====== Information shown ======
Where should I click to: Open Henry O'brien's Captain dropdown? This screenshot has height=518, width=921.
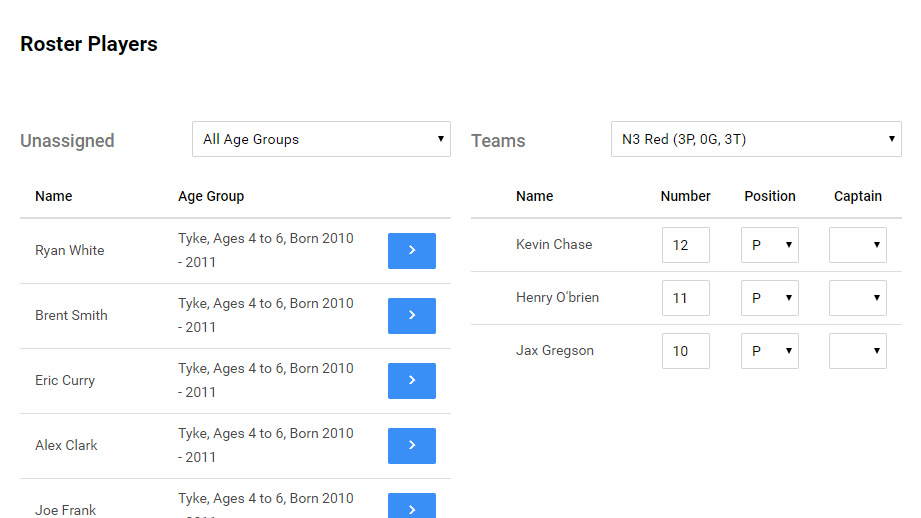[x=857, y=298]
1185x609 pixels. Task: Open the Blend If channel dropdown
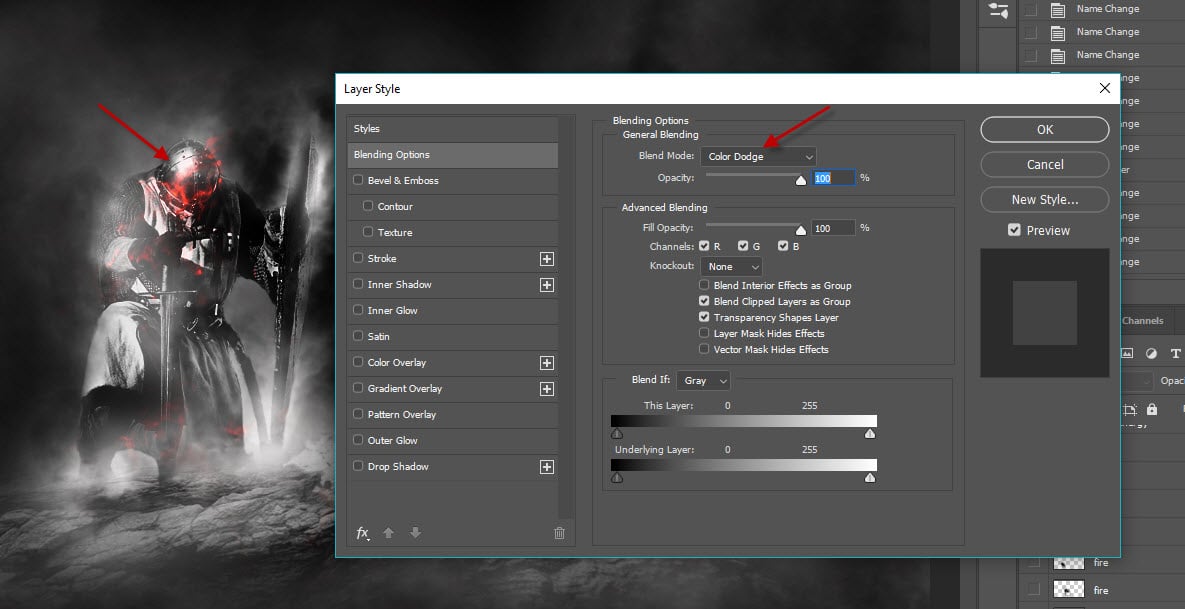pyautogui.click(x=703, y=381)

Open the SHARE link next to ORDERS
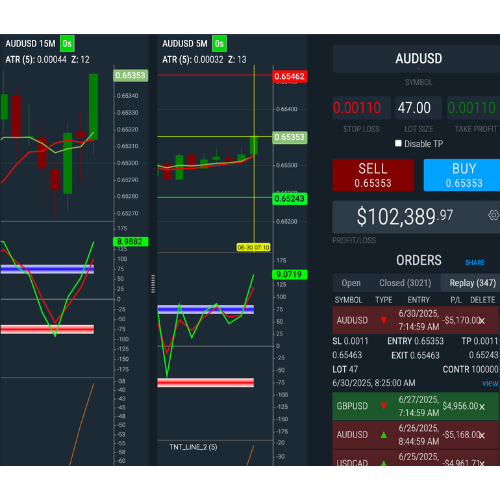475,263
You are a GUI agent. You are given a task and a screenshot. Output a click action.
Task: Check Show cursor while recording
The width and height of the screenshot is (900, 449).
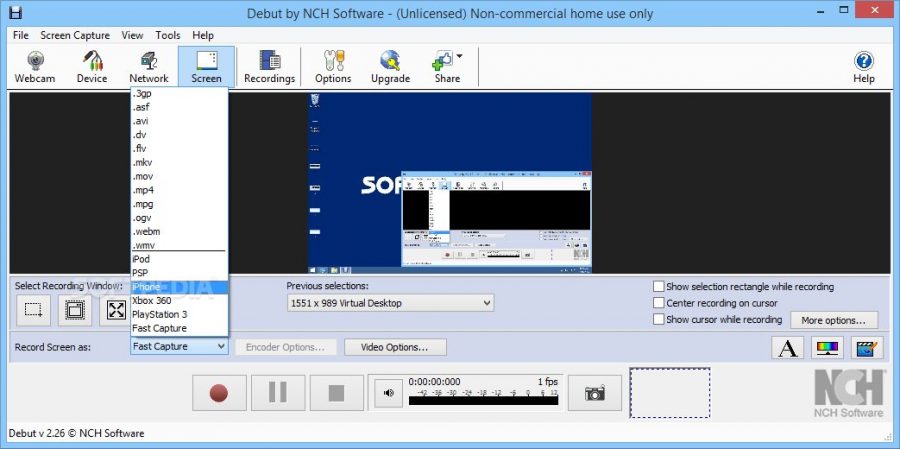[659, 320]
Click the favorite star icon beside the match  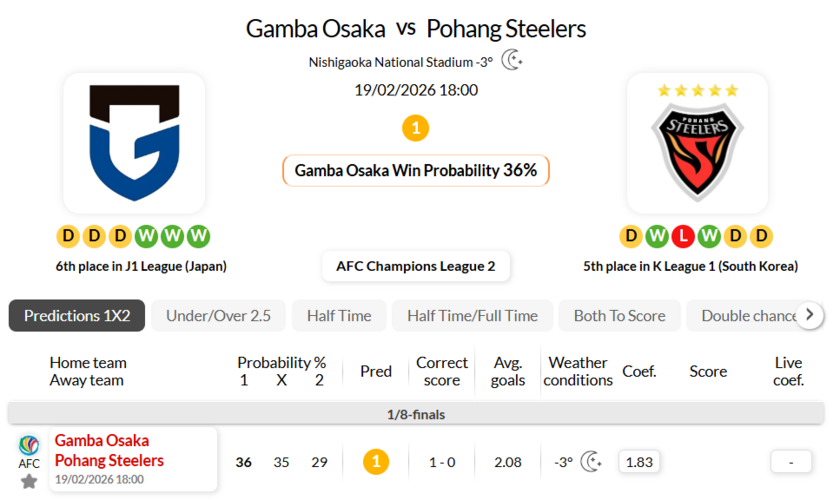click(29, 481)
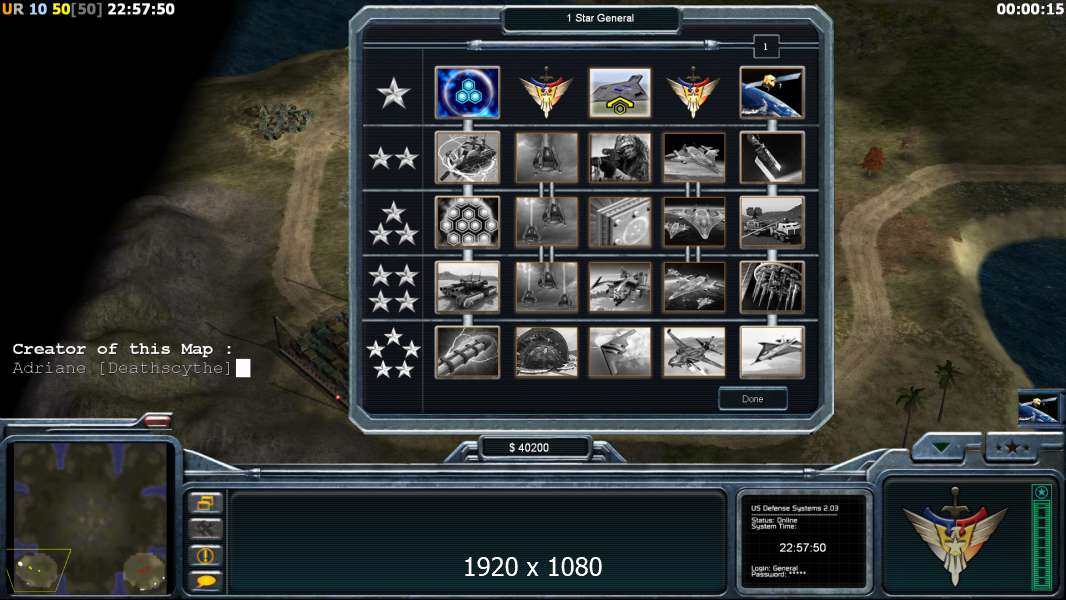1066x600 pixels.
Task: Choose the gatling cannon five-star power
Action: click(x=467, y=352)

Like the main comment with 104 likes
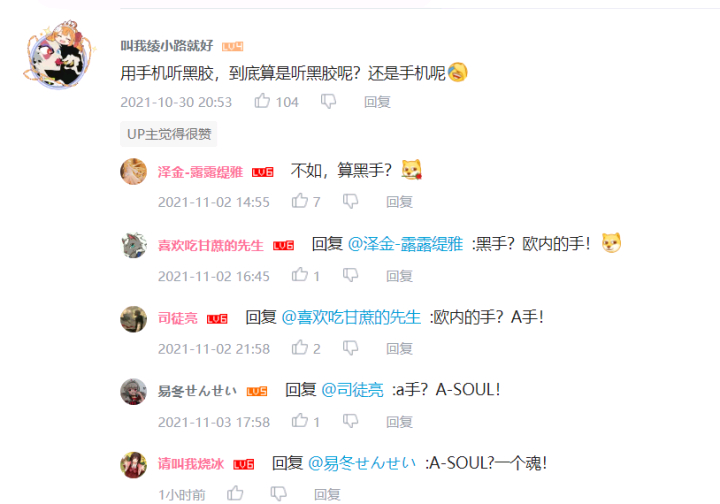(x=262, y=101)
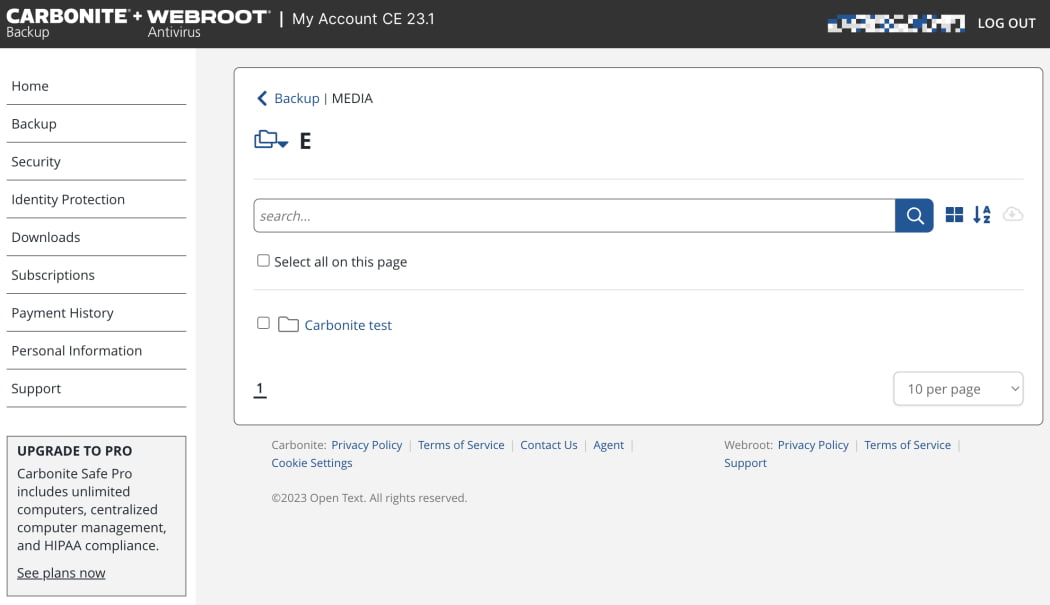
Task: Tick the Carbonite test folder checkbox
Action: [x=263, y=323]
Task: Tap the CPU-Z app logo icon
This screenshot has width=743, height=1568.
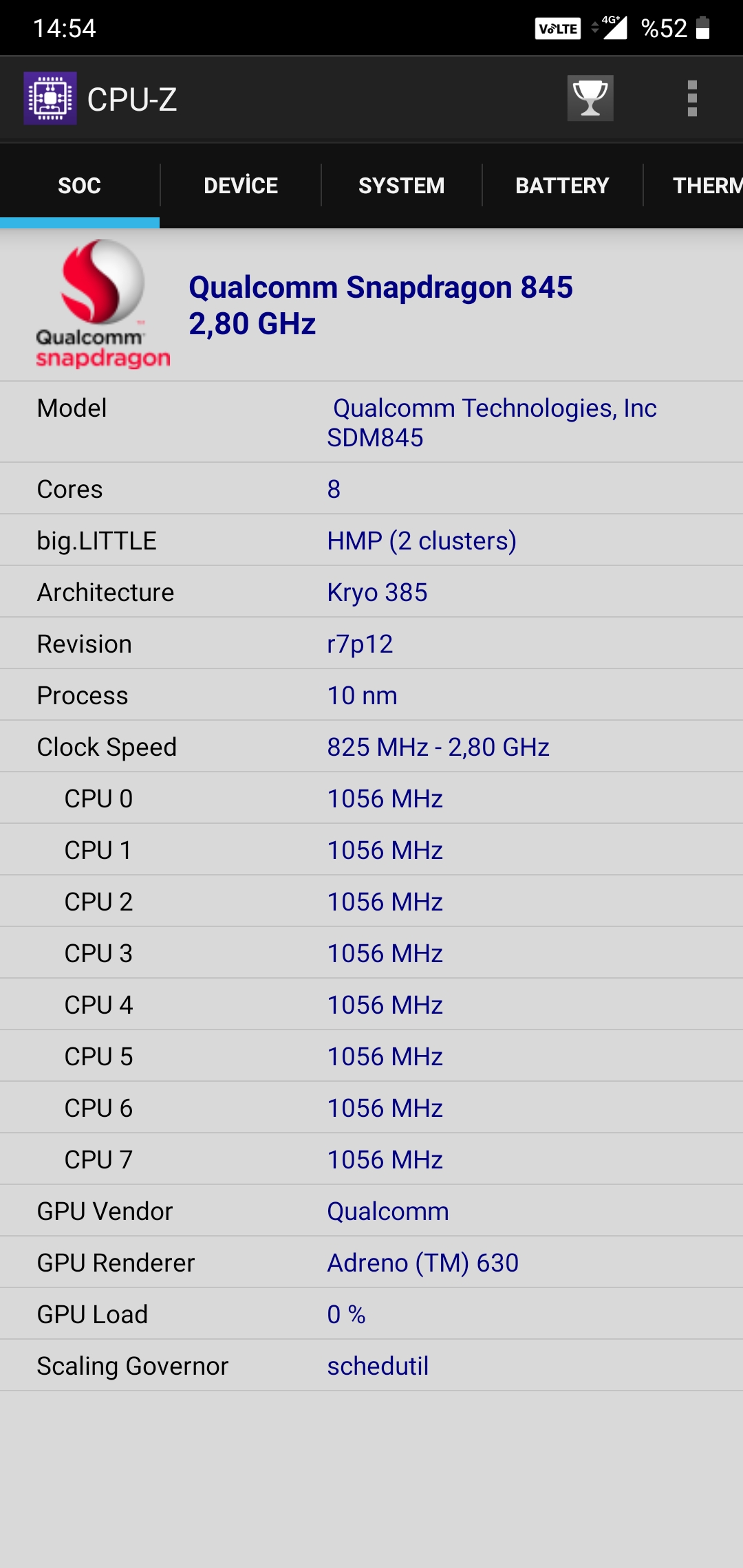Action: point(50,98)
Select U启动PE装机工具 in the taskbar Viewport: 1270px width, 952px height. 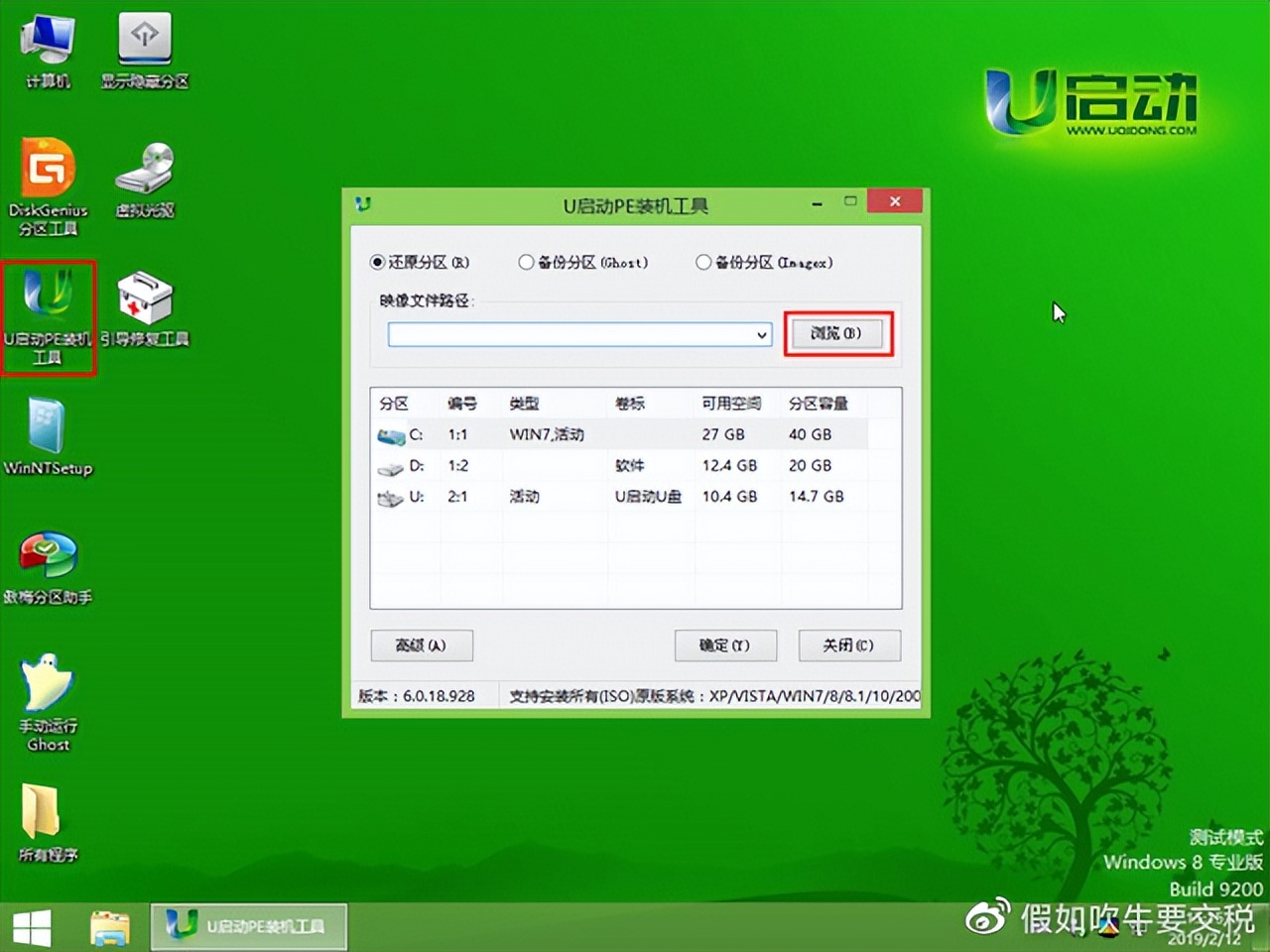click(x=248, y=925)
======
Task:
Starting at the first line of the records and stopping after the line with "Task: Check Show cursor while recording", copy each line exactly; pictures stay out.

Result for this exercise:
Where should I click to: Open Henry O'brien's Captain dropdown? This screenshot has height=518, width=921.
[x=857, y=298]
1185x609 pixels. Task: Open the Blend If channel dropdown
pyautogui.click(x=703, y=381)

Open the SHARE link next to ORDERS
475,263
You are a GUI agent. You are given a task and a screenshot. Output a click action.
Task: Check Show cursor while recording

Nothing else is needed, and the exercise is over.